Assignment — The answer must consist of every line below containing "computer".

[Start of Attachment]

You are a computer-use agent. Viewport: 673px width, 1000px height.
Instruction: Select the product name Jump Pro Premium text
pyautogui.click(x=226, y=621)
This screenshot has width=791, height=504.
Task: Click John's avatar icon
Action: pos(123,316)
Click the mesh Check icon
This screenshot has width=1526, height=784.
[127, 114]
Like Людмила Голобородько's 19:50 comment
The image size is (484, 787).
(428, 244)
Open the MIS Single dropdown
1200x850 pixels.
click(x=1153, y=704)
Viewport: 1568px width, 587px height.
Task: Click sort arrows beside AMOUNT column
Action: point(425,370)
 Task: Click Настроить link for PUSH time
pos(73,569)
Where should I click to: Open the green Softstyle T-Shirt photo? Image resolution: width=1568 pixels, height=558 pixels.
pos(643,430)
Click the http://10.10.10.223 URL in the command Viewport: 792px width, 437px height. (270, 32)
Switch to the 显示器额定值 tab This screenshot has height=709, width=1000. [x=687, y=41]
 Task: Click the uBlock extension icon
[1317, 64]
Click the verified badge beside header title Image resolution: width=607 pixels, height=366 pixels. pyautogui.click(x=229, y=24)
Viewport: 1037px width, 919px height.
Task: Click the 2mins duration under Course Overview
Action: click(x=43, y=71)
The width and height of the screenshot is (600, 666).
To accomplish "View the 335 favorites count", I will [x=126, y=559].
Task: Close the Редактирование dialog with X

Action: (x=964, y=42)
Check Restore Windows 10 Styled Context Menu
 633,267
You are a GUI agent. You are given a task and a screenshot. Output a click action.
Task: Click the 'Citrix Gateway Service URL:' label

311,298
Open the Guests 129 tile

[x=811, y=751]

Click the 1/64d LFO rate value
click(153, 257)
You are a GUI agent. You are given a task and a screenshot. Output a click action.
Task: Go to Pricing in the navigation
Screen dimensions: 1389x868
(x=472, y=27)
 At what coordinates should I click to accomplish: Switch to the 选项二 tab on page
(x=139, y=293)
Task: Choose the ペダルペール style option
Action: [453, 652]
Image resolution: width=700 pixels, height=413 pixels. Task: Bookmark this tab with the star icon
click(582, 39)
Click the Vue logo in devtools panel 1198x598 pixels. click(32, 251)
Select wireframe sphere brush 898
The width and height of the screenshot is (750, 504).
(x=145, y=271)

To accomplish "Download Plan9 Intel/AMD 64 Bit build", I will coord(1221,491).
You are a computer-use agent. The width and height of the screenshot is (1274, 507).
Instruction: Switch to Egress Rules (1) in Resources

[End of Attachment]

Problem solution —
You are a computer-use agent. Viewport: 673px width, 1000px height.
You are a computer-use agent. The width and height of the screenshot is (1274, 507).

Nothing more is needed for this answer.